Lawrence lawrence at krubner.com
Mon Sep 10 00:40:18 PDT 2001


From: "Christopher Rhoades Dÿkema" <crdbronx at erols.com>
> What really is a problem, though, is another way the word gets used, at
> least in the United States. Here, it frequently occurs in the statement:
> "I'm not religious. I'm spiritual." The most charitable interpretation of
this popular mantra is that it
> means the speaker feels a disposition towards masochistic submission of
> the sort that used to find expression in systematic religious faith, but
> that he or she doesn't really believe in what you have to accept to be
> religious, and is too vapid to grapple with the issue. The new age
> sections of bookstores like Barnes and Noble testify to the prevalence
> of this phenomenon.

I have a ton of friends who call themselves spiritual but not religous. What they mean is that they take spiritual matters seriously, but belong to no organized religion; not Catholocism, not Unitarian, not Baptist, not Methodist, etc. This seems like a simple idea to get across, and the phrase seems a straight forward way to say it. I take it there is something in the semantics you object to. How would you like people to express this thought? To say, "I'm religous, but I belong to no religion" would be less clear, wouldn't it?


> means the speaker feels a disposition towards masochistic submission of
> the sort that used to find expression in systematic religious faith, but

Actually, it seems to me that a lot of my friends are in active rebellion against this idea of religion. The sense of submission is exactly what they don't feel, which is why they feel disconnected from most organized religions.
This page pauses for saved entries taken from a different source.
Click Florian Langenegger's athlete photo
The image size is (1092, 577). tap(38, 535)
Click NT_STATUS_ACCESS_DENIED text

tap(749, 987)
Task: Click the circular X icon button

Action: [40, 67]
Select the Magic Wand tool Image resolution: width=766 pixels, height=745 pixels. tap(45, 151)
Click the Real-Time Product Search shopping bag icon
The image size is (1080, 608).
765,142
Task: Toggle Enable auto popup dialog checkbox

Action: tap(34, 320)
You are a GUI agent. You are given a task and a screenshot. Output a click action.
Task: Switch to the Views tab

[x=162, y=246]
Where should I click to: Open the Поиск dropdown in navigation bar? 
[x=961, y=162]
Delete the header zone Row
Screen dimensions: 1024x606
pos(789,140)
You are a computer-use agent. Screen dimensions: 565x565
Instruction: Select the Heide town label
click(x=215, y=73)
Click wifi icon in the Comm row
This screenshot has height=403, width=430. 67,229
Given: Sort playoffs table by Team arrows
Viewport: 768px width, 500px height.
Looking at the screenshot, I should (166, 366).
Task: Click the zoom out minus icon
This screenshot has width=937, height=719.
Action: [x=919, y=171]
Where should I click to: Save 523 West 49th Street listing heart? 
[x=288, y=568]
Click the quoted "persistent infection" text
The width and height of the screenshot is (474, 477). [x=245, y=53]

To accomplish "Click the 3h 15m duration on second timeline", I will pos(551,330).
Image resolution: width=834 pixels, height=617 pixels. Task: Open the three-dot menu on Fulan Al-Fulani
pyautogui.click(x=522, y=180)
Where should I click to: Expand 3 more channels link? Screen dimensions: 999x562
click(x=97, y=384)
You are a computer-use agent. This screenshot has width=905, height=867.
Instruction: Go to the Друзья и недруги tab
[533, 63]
To deny this form of expression as a valid type of spiritual expression is to deny a very large part of the current American religous scene. They also want their religion to be tailor made to fit themselves, so they can't easily fit themselves into any "systematic" religous faith.

Actually, this last point extends to my friends who call themselves Christian and go to church on Sundays. I have a friend who identifies herself as Christian, and believes that Christ died for her on the cross, and she will occasionally say things like, "My relationship to Jesus is important to me." She also, a few years ago, made a remark about one of her boyfriends, she said, "I think he must have a very old soul," to which I jokingly replied, "You're not allowed to believe in reincarnation. You're Catholic." To which she replied, "Oh, I just mix and match. Everyone does that." And I would say that is true of the American religous/spiritual scene today: except for the hardest of the hardcore Fundamentalists, everyone else just plays mix and match.